Saying something "drastic has to be done" to increase California's supply of housing, the leader of the California State Assembly appeared to give qualified support Sunday to a controversial bill that would force cities to allow high density development along transit lines.

Assembly Speaker Anthony Rendon (D-Paramount) did not endorse SB 50 by State Sen. Scott Weiner (D-San Francisco) but said a decision to exempt small counties from the housing density requirement was a "step in the right direction."

"Whether it is SB 50 or not, we are going to work out those details...we know that in certain corridors increasing density makes a tremendous amount of sense," Rendon said on NBC4's "News Conference" program.

A much different assessment was offered by former Los Angeles County Supervisor Zev Yaroslavsky who referred to the Weiner bill as "an overreach with no middle ground."

Yaroslavsky says SB 50 will have an impact far beyond subway stations and streetcar stops.

"Weiner's bill extends to virtually every bus line in the LA basin...any single family neighborhood within a quarter mile of a bus stop would be re-zoned for multiple family development...I'm hoping the legislature will come to its senses," he said.

Yaroslavsky, who serves as the director of the Los Angeles Initiative at the UCLA Luskin School of Public Affairs, says his city has built more new housing over the past several years than the state has required and added 27,000 apartment units last year alone. He criticized last week's amendment that made exempted smaller counties from the density requirement.

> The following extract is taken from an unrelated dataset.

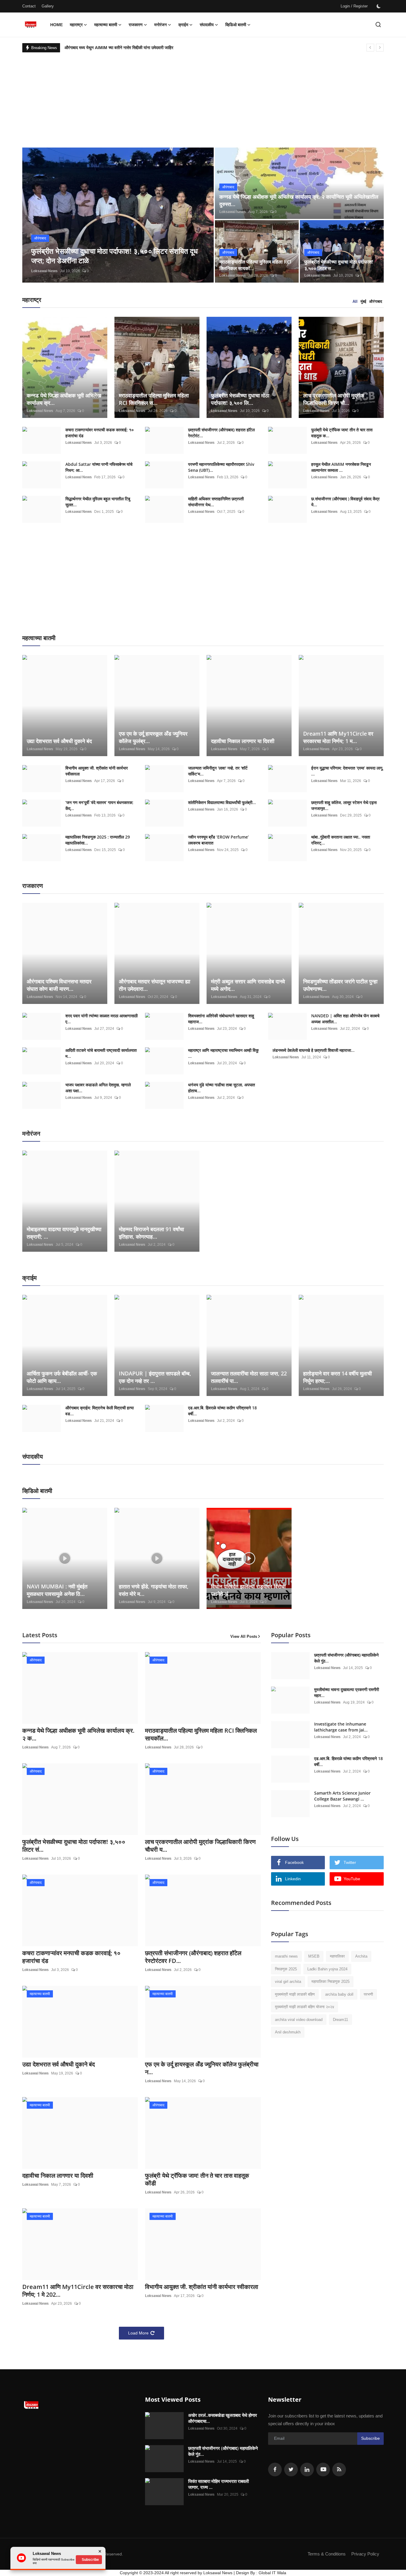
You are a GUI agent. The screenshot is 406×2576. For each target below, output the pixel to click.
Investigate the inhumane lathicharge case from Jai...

"If you want to create affordable housing, don't exempt the affluent cities; don't exempt...Tiburon in Marin County," he said. "Treat everyone the same."

Meanwhile, the Assembly Speaker says housing is just one of several issues that the legislature will focus on this session...along with wildfire response and preparation and water policy.

Rendon also had a message for the hundreds of parents who protested at the capitol last week against a bill that would tighten exemptions for childhood vaccinations.

"I believe in the enlightenment; I believe in science,” he said on Sunday's program. "The theories they are clinging to have been debunked over and over again. You shouldn't get your medical information from the internet."